● **Work to be completed**
Retyping the data exactly is the task. Include every line.

Stored items
┄┄┄┄┄┄

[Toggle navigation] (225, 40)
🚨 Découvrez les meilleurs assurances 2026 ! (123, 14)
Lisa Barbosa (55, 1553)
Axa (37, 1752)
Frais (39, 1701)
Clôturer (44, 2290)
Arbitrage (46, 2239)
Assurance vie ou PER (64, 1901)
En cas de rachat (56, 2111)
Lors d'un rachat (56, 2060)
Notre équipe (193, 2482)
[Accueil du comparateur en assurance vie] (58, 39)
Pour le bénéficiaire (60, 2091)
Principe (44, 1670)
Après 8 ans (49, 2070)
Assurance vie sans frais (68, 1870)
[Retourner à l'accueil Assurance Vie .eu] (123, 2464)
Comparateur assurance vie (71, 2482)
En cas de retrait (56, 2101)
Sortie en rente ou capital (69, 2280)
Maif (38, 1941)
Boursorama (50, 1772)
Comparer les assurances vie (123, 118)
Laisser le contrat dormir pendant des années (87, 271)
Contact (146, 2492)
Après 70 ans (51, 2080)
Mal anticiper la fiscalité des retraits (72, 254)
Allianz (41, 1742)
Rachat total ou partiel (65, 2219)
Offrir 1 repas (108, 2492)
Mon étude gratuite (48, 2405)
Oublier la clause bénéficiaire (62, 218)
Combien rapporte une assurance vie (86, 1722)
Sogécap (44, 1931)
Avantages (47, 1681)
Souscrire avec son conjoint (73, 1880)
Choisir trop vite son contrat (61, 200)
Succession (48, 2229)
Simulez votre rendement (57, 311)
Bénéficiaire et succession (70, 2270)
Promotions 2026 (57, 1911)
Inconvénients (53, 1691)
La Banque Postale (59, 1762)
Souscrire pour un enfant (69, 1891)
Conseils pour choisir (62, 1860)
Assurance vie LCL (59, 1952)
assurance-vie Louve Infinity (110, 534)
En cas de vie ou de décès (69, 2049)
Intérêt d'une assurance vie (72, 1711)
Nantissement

┄┄┄┄┄┄

● **Task output**
[Toggle navigation] (225, 40)
🚨 Découvrez les meilleurs assurances 2026 ! (123, 14)
Lisa Barbosa (55, 1553)
Axa (37, 1752)
Frais (39, 1701)
Clôturer (44, 2290)
Arbitrage (46, 2239)
Assurance vie ou PER (64, 1901)
En cas de rachat (56, 2111)
Lors d'un rachat (56, 2060)
Notre équipe (193, 2482)
[Accueil du comparateur en assurance vie] (58, 39)
Pour le bénéficiaire (60, 2091)
Principe (44, 1670)
Après 8 ans (49, 2070)
Assurance vie sans frais (68, 1870)
[Retourner à l'accueil Assurance Vie .eu] (123, 2464)
Comparateur assurance vie (71, 2482)
En cas de retrait (56, 2101)
Sortie en rente ou capital (69, 2280)
Maif (38, 1941)
Boursorama (50, 1772)
Comparer les assurances vie (123, 118)
Laisser le contrat dormir pendant des années (87, 271)
Contact (146, 2492)
Après 70 ans (51, 2080)
Mal anticiper la fiscalité des retraits (72, 254)
Allianz (41, 1742)
Rachat total ou partiel (65, 2219)
Offrir 1 repas (108, 2492)
Mon étude gratuite (48, 2405)
Oublier la clause bénéficiaire (62, 218)
Combien rapporte une assurance vie (86, 1722)
Sogécap (44, 1931)
Avantages (47, 1681)
Souscrire avec son conjoint (73, 1880)
Choisir trop vite son contrat (61, 200)
Succession (48, 2229)
Simulez votre rendement (57, 311)
Bénéficiaire et succession (70, 2270)
Promotions 2026 (57, 1911)
Inconvénients (53, 1691)
La Banque Postale (59, 1762)
Souscrire pour un enfant (69, 1891)
Conseils pour choisir (62, 1860)
Assurance vie LCL (59, 1952)
assurance-vie Louve Infinity (110, 534)
En cas de vie ou de décès (69, 2049)
Intérêt d'une assurance vie (72, 1711)
Nantissement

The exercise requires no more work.